Yep. I’m going to share some ‘proof’ to back up that claim here, make your own assumptions as I can guarantee they have better lawyers than us:
A security researcher in 2007 brought this forward in an article here.
A very young looking Brian Krebs had the story in the Washington Post in 2009.
By 2010 they started chucking money at Joe Lauer, CEO of a two-man startup called ‘Cloudhopper’. Twitter bought Cloudhopper for an
By December 2012 they were sick of the speculation, publishing an official Twitter blog post on the matter.
Shortcodes + Pins
The pressure to make shortcodes work must have been insane. Twitter introduced the SMS short-code 40404 almost worldwide. The issue started to disappear. They also added the functionality of adding a PIN to the account so a message would require ‘[PIN] + [ACTION]’. It does seem they have forgotten this functionality though – I couldn’t find it anywhere in my account settings. Ultimately this all failed because in 2018 it is still possible to perform these actions through weaker SMS channels.

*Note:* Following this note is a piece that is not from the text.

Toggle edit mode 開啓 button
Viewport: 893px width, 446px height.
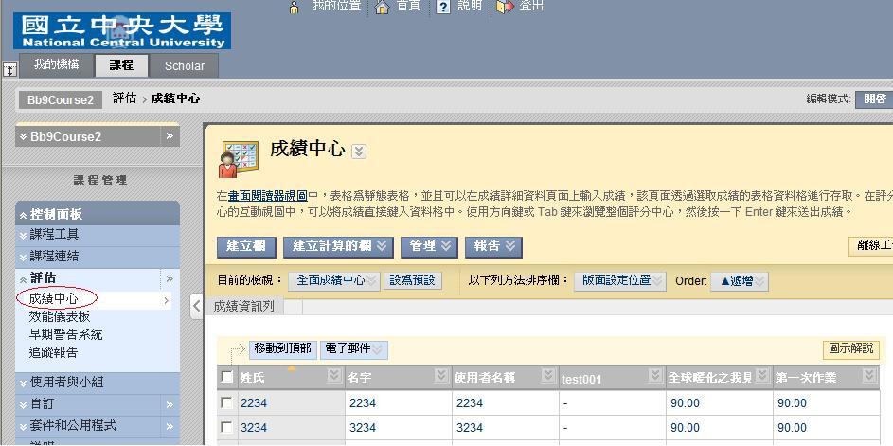coord(874,98)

So what exactly can criminals do?
This simple attack could be weaponised to conduct some serious crime sprees. They could send spoofed text messages by the bulk load by uploading a CSV to many services. Criminals could send thousands of direct messages with a phishing link in, spread disinformation.
The worst things?
Journalists/Secret – The scams and financial crimes are serious, I’m not down-playing them. But the most serious issue is it would enable anyone with knowledge of the targets phone number the ability to uncover secret accounts. Although it is not how Twitter was designed to be used, many people link their mobile phone to service to actually increase security on the account. By spoofing the number a distinctive tweet could be sent. By searching for this tweet publically you would be able to link a number to the account. Think journalists that need protection.

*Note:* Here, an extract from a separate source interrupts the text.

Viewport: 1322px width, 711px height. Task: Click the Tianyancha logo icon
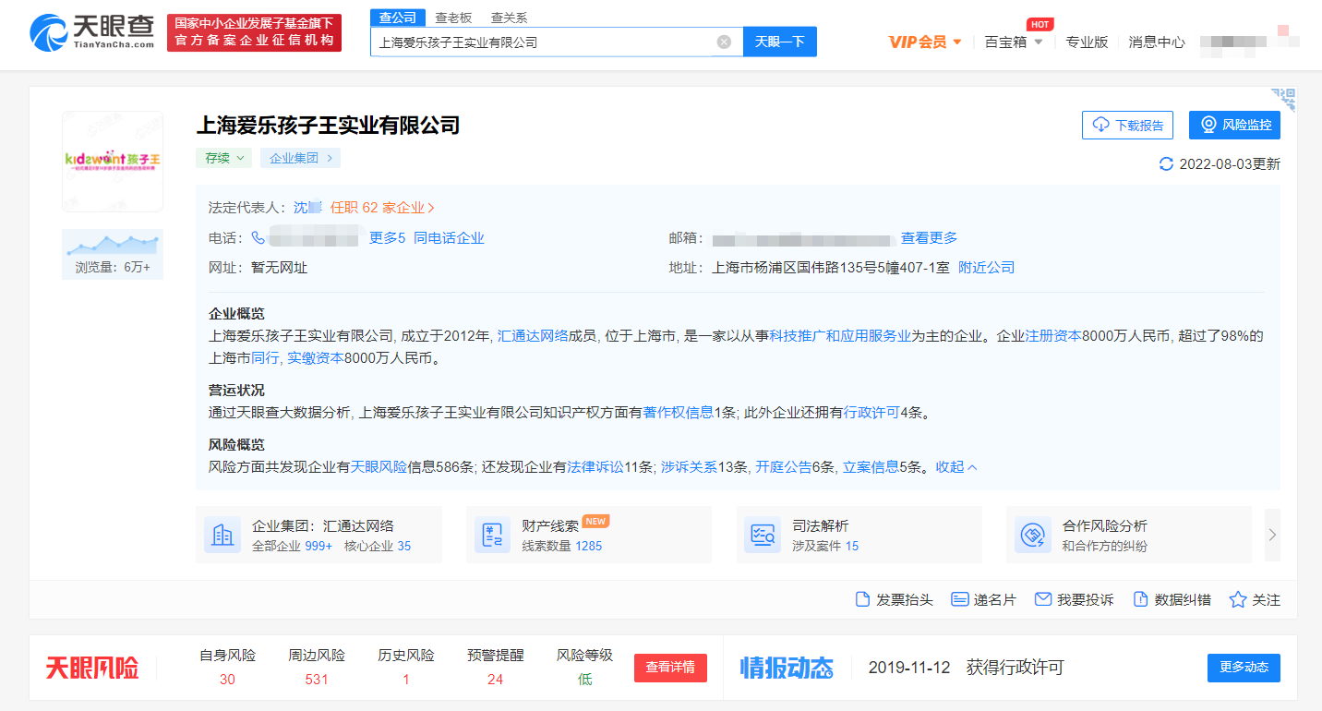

Removing SMS 2FA – Removing SMS 2FA has to be the next most important concern, people who have added SMS 2FA do so to extend the security on their accounts. In the UK especially anyone that has added SMS 2FA can have the service removed, against their will, by an attacker. The implementation of Twitter SMS 2FA in the UK is dangerously misleading. In my opinion, it actually lessens the security of the account.
Political Misinformation – By researching what accounts have a phone number associated to the account (possible via password reset info) focussed OSINT could reveal the number of the target and allow you to tweet as them… unlikely to happen you say? Well, it happened to @PressSec before, surely that’s all the PoC needed…
Yeah… there are a few things that could happen here. Occam’s razor would dictate that vulnerable SMS service centres should immediately be discontinued.
This patent looks interesting, SMPP forms the backbone of how Twitter by SMS works, ideas like those covered by this patent could help.
Bring back PIN protection on tweets, you tweet a PIN before your command. This shows much promise but is missing from my account here in the UK. It almost seems that they have removed such functionality – despite earlier in 2012 claiming it was protection that should be enabled.
Apply a default ‘SMS Tweets functions are disabled’ setting on all new accounts. So a user has to manually change this should they wish to interact with Twitter via SMS.
Lose some customers to better protect others. This is the last word on the matter from us. Twitter could fix this issue in a heartbeat – disable Twitter by SMS ‘Long codes’, that’s a phone number not a short code. In doing so they would lose a significant proportion of their customer base and affect profits. But that’s the true solution in our opinion – security on the platform first and profits secured on customer bases second.